Itamar Ben Gvir ist ähnlich und doch ganz anders. Auch er ist ein überzeugter Siedler und will mehr oder weniger dasselbe wie Smotrich. Doch seine ideolo­gische Ausrichtung basiert auf den Lehren des ameri­ka­ni­schen Rabbis und Extre­misten Meir Kahane, der 1990 ermordet wurde. Kahanes Ideologie, der sogenannten „Kahanismus“, war eindeutig rassis­tisch. Der extre­mis­tische Rabbi forderte nicht nur, dass Israel eine Theokratie werden müsse, sondern er hatte auch klare Vorstel­lungen, was mit den Nicht­juden im Land geschehen soll. Sie könnten entweder als „ansässige Fremde“ mit einge­schränkten Rechten im Land bleiben, oder Israel verlassen und für ihr Eigentum eine Kompen­sation erhalten, oder sogar gewaltsam vertrieben werden, ohne jegliche Kompen­sation. Kahane wollte auch sexuelle Bezie­hungen zwischen Juden und Nicht­juden verbieten lassen, jüdische und arabische Nachbar­schaften strikt trennen und jegliche Begeg­nungen zwischen arabi­schen und jüdischen Studenten untersagen.

Aufbau der Jewish Defence League in den USA

Als er noch in den USA lebte, baute er die sogenannte JDL, die Jewish Defence League, auf, eine militante Gruppe, die auf Vergeltung aus war. Wann immer es in einem jüdischen Viertel in einer ameri­ka­ni­schen Stadt einen Übergriff gab, zogen die Männer des JDL los und schlugen in den Nachbar­vierteln, aus dem der Angriff kam, zurück. So wurden Schwarze, Hispanics und viele andere Opfer des JDL, nachdem jene aller­dings sich an jüdischen Ameri­kanern vergriffen oder angeblich vergriffen hatten. Der JDL zog aber bisweilen auch los, um ein „Zeichen“ zu setzen. Es war ein völlig neues Konzept in der jüdischen Diaspora. Eine eigene Wehrtruppe der jüdischen Bevöl­kerung, die sich nichts mehr gefallen ließ und sich vor allem auch nicht mehr auf die Einsatz­kräfte des Staates verließ. Ein Stück jüdischer Anarchismus.
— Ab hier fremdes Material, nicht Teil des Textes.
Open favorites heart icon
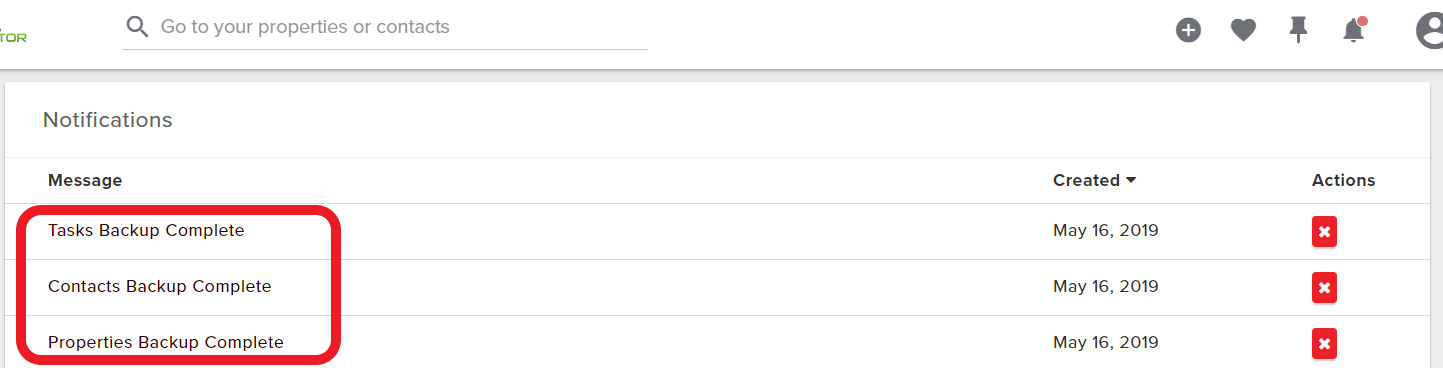Screen dimensions: 1443x368 pyautogui.click(x=1243, y=31)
Das gemeinsame Ziel: Ein Juden­staat für Juden

So gibt es also viele Schnitt­stellen zwischen Ben Gvir und Smotrich, zwischen beiden Ideologien, selbst wenn sie sich in Struktur und Ausrichtung unter­scheiden mögen. Am Schluss geht es nur um eines: Einen Juden­staat zu schaffen, der nach der Halacha geführt wird. Ein Juden­staat für Juden. Nicht für die Bürger des Staates. Ein Juden­staat, der Minder­heiten nicht schützt, Frauen, die LGBTQ+ Gemein­schaft oder andere gegne­rische Gruppie­rungen hemmungslos diskri­mi­niert – und Paläs­ti­neser im „Idealfall“ vertreibt.
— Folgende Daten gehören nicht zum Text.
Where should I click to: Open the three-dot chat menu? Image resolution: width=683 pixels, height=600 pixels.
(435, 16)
Was Smotrich und Ben Gvir planen ist nichts weniger als ein System- Denk- und Glaubens­um­sturz, dem die „Justiz­reform“ den Weg bahnen soll.

Wachsende Proteste

Doch es gibt Hoffnung. Immer mehr Israelis gehen auf die Straße, streiken, wollen ihren Reser­ve­dienst in der Armee nicht mehr versehen, weil sie verstehen, was die Regierung Netanyahu plant. Immer mehr Israelis wollen ihre Demokratie vertei­digen und bewahren. Sie hat Schwächen, keine Frage. Aber sie ist nach wie vor das beste politische System, das die Menschen sich ausge­sucht haben. Und wer weiß, vielleicht wird der wachsende Wider­stand gegen die Pläne der Regierung – fast 70% der Israelis sind laut Umfragen dagegen – dazu führen, dass die Politik beidrehen muss. Vielleicht wird diese Krise dazu führen, dass die liberalen Kräfte im Land danach eine Reform des politi­schen Systems in Angriff nehmen, die die Demokratie stabi­li­siert und besser schützt. Zum Wohle aller Bürger, aller Israelis.